Source data
[Start of Attachment]
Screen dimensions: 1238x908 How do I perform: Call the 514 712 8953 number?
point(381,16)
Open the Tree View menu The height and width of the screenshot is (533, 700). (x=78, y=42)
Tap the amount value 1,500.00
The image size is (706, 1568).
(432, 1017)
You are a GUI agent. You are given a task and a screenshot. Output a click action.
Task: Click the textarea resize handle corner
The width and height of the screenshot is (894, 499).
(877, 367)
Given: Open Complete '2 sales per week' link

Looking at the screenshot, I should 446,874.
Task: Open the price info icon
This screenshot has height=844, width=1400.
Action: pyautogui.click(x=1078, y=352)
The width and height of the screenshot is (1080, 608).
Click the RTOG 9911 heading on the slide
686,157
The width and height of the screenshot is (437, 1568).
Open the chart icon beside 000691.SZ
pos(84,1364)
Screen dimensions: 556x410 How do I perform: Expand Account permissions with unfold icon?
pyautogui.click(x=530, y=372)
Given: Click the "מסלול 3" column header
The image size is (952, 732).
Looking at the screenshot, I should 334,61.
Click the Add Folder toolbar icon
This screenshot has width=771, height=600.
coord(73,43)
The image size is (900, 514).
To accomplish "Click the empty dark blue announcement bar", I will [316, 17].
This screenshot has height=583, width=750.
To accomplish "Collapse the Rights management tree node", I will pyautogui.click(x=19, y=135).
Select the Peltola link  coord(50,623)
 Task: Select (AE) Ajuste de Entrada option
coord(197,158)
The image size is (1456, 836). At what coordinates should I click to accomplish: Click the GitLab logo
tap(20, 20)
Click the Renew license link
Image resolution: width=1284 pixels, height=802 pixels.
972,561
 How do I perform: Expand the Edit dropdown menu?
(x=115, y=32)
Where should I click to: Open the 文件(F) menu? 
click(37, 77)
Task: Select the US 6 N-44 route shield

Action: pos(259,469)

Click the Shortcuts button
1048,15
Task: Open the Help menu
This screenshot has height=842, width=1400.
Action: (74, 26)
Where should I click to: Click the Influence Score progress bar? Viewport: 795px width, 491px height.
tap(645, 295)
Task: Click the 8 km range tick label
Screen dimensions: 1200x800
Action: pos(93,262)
[End of Attachment]
Make an exact copy of all the data.

Answer box
Screen dimensions: 1238x908 How do I perform: Call the 514 712 8953 number?
point(381,16)
Open the Tree View menu The height and width of the screenshot is (533, 700). (x=78, y=42)
Tap the amount value 1,500.00
The image size is (706, 1568).
(432, 1017)
You are a GUI agent. You are given a task and a screenshot. Output a click action.
Task: Click the textarea resize handle corner
The width and height of the screenshot is (894, 499).
(877, 367)
Given: Open Complete '2 sales per week' link

Looking at the screenshot, I should 446,874.
Task: Open the price info icon
This screenshot has height=844, width=1400.
Action: pyautogui.click(x=1078, y=352)
The width and height of the screenshot is (1080, 608).
Click the RTOG 9911 heading on the slide
686,157
The width and height of the screenshot is (437, 1568).
Open the chart icon beside 000691.SZ
pos(84,1364)
Screen dimensions: 556x410 How do I perform: Expand Account permissions with unfold icon?
pyautogui.click(x=530, y=372)
Given: Click the "מסלול 3" column header
The image size is (952, 732).
Looking at the screenshot, I should 334,61.
Click the Add Folder toolbar icon
This screenshot has width=771, height=600.
coord(73,43)
The image size is (900, 514).
To accomplish "Click the empty dark blue announcement bar", I will [316, 17].
This screenshot has height=583, width=750.
To accomplish "Collapse the Rights management tree node", I will pyautogui.click(x=19, y=135).
Select the Peltola link  coord(50,623)
 Task: Select (AE) Ajuste de Entrada option
coord(197,158)
The image size is (1456, 836). At what coordinates should I click to accomplish: Click the GitLab logo
tap(20, 20)
Click the Renew license link
Image resolution: width=1284 pixels, height=802 pixels.
972,561
 How do I perform: Expand the Edit dropdown menu?
(x=115, y=32)
Where should I click to: Open the 文件(F) menu? 
click(37, 77)
Task: Select the US 6 N-44 route shield

Action: pos(259,469)

Click the Shortcuts button
1048,15
Task: Open the Help menu
This screenshot has height=842, width=1400.
Action: (74, 26)
Where should I click to: Click the Influence Score progress bar? Viewport: 795px width, 491px height.
tap(645, 295)
Task: Click the 8 km range tick label
Screen dimensions: 1200x800
Action: pos(93,262)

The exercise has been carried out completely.